‘Dublin system’ catches 63,000 immigrants


19 Sep 2007

The European Union’s EU-wide biometric tool, acting on the Dublin system whereby only one member state can examine an asylum application, has processed 63,341 sets of fingerprints of people illegally staying in EU territory.

In 2006 the EU-wide biometric tool EURODAC processed 165,958 sets of fingerprints of asylum seekers, 41,312 sets of fingerprints of people crossing borders irregularly and 63,341 sets of fingerprints of people apprehended while illegally staying on the territory of a member state.

“EURODAC is an essential part of the EU’s Common European Asylum System,” stated Vice-President Franco Frattini, EU Commissioner responsible for justice, freedom and security.

“The report published today shows the effective contribution of this EU-wide fingerprint database in managing asylum applications, helping establish which member state should examine each of them through the comparison of the fingerprints of asylum seekers and illegal entrants and preventing ‘asylum shopping’,” Frattini said.

Figures show that in 2006 the number of registered asylum seekers decreased while the number of registered irregular entrants rose by 64pc.

In 17pc of the total number of cases the same person had already made at least one asylum application in the same country or in another member state.

In some cases several applications have been made across several EU member states by the same person.
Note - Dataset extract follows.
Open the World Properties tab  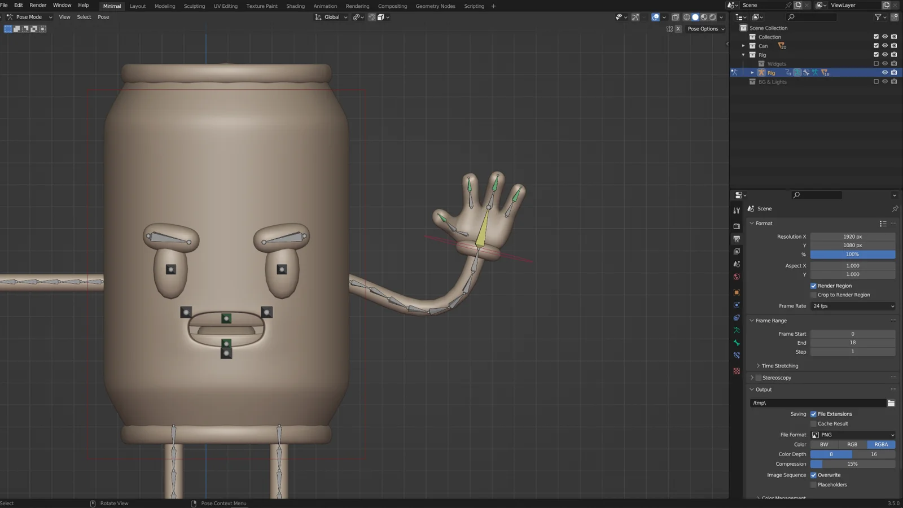(x=737, y=276)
This percentage is only 1pc higher than in 2005, which could reflect the deterrent effect of the ‘Dublin System’ (which states that only one member state can examine an asylum application).

Since 2003, under the Dublin II regulation, the fingerprints of anyone over the age of 14 who applies for asylum in the EU, Norway or Iceland are stored on a database called EURODAC, the first common automated fingerprint identification system (AFIS) within the UE.

EURODAC consists of a central unit within the commission equipped with a database for comparing fingerprints and a system for data transmission between each participating state and the central unit.

The total EU budget allocated for EURODAC is €16.6m followed by a budget of €7.8m to cover external activities like software maintenance, bug fixing, software licenses and networking. The maintenance expenditure on the biometric system in 2006 was €244,240.